Arturo Guerrero Osorio

communalité, Oaxaca, post-développement, le Nous, peuples originaires

« Comunalidad », ou « communalité », est un néologisme qui désigne une manière d’être et de vivre propre aux peuples de la Sierra Norte de Oaxaca et d’autres régions de cet État situé au sud-est du Mexique. Le terme a été inventé à la fin des années 1970 par deux penseurs locaux : Floriberto Díaz Gómez et Jaime Martínez Luna. Il exprime une résistance obstinée à toutes les formes de développement qui sont arrivées dans la région – une résistance qui a dû accepter divers aménagements et un mode de vie contemporain, incorporant ainsi ce qui arrive de loin, sans permettre à ces nouveaux éléments de détruire ou de dissoudre ce qui lui est propre (lo propio). La communalité fait donc appel à ce qui a persisté de meilleur dans la tradition de nos peuples : le fait de changer les traditions de façon traditionnelle, afin qu’elles continuent à être ce qu’elles sont malgré les pressions pour les dissoudre, les marginaliser ou les convertir en quelque chose d’autre, c’est-à-dire les développer1.

La « communalité » est le prédicat verbal du Nous. Elle nomme son action et non pas son ontologie. Elle est comme les verbes incarnés tels que « manger », « parler » ou « apprendre », qui se produisent toujours collectivement, dans un lieu spécifique. Le Nous n’existe que dans son exécution. Il advient dans la « spirale de l’expérience », dont on peut distinguer trois moments.

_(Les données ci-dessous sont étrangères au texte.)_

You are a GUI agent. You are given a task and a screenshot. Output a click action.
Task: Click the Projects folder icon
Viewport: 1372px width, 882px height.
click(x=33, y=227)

Reconnaissance/échange/évaluation. L’exercice et la compréhension du Nous ne sont pas des activités épistémologiques, mais des activités qui relèvent du vécu. Elles supposent « la reconnaissance du sol » sur lequel on marche. « Vous vous reconnaissez avec les personnes sur ce sol. Nous reconnaissons ce que nous faisons et ce que nous réalisons. » C’est-à-dire que nous reconnaissons notre potentiel et nos limites.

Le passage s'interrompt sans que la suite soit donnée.